You looked into my eyes for a reflection

Of the shimmering jade-silk-sewage-baked-seawater-tile-indigo

City at the edge of the earth

And I knew to lean close and ask for another story

So that maybe my face would merge with your memories of the salt and rain

And spicy grilled fish eaten off bright green banana leaves

Until you could lie half-asleep and remember

How my hand felt in yours when we walked past the docks

And boarded the tiny wooden houseboat painted like an emerald splashed with milk

And pushed off into the lagoon as the water folded quietly back into place behind us.

You’d recall how we nearly capsized leaning out to see if the cranes that looked black against the blazing sunset

Had red heads, or white,

How the stillness set in and we began to speak in whispers without realizing

And found each other by touch when the only light burned out.

You’d remember it as the night you learned to recognize me by the brush of my nose against your cheek

And wondered whether the precise pressure of your grip on my waist became, for me, as much a part of you as the color of your voice.

. . .

Your fingers reached for mine

And I had to look away from where you sat, burning,

Placed luminous into the world for the inconvenience of us who need dark corners.

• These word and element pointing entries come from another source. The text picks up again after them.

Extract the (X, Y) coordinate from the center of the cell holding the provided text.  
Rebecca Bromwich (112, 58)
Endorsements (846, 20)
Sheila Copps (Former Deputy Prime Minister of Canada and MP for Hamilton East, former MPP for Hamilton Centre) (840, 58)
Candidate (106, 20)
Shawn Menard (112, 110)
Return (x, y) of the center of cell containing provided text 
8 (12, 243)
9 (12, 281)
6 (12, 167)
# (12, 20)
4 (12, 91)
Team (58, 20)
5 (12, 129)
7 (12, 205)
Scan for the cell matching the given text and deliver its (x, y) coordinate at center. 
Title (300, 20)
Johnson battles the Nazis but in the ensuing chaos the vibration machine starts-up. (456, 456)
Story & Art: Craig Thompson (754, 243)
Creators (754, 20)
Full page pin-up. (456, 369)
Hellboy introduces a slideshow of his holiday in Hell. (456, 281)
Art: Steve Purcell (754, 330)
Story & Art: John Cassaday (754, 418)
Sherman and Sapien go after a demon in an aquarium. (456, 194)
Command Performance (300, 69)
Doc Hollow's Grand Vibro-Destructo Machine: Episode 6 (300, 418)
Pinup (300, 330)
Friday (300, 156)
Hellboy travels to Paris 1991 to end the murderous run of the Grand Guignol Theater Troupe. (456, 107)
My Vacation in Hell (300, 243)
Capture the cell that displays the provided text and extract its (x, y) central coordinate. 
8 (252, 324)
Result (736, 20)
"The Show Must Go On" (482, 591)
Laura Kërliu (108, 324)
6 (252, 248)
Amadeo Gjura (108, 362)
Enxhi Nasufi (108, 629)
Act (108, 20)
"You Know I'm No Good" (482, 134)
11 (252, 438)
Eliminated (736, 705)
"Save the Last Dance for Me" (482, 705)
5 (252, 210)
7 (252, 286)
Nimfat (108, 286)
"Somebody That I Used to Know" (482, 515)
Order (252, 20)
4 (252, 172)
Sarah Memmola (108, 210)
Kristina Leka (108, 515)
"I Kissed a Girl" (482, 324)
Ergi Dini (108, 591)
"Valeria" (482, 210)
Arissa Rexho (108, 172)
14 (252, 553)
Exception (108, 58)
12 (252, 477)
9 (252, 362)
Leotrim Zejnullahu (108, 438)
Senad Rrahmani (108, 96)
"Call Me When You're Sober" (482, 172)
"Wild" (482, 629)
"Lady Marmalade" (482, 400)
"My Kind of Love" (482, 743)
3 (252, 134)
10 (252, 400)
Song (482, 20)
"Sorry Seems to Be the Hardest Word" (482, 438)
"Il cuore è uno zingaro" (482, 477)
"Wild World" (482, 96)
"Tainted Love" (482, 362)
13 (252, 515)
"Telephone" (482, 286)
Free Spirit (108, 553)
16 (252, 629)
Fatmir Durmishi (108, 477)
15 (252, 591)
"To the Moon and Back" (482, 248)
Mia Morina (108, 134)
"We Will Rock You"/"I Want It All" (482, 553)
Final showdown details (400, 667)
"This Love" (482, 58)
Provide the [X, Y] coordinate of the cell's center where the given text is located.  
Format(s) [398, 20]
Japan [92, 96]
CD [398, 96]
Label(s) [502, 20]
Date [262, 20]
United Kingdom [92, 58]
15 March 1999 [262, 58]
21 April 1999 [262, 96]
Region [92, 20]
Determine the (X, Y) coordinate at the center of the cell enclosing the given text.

Eyes downcast we shared a smile of what might have been complicity

Which I stored up for the day I knew was coming

When you’d catch me unaware and my gaze would turn up blank

And you’d realize there had never been a houseboat

And the silver city didn’t live in my mind

And your feet would take you, as they always did, to the water and the promise of Faraway

Where you’d set sail waving flags of blue and white at the sky

But forget to turn toward the shore and wave back at me.

Sometimes now, in your wake, I find myself hunting for a sunbeam

Where behind eyelids that filter gold into pale warmth

I can spend a few moments in the searing memory of your light.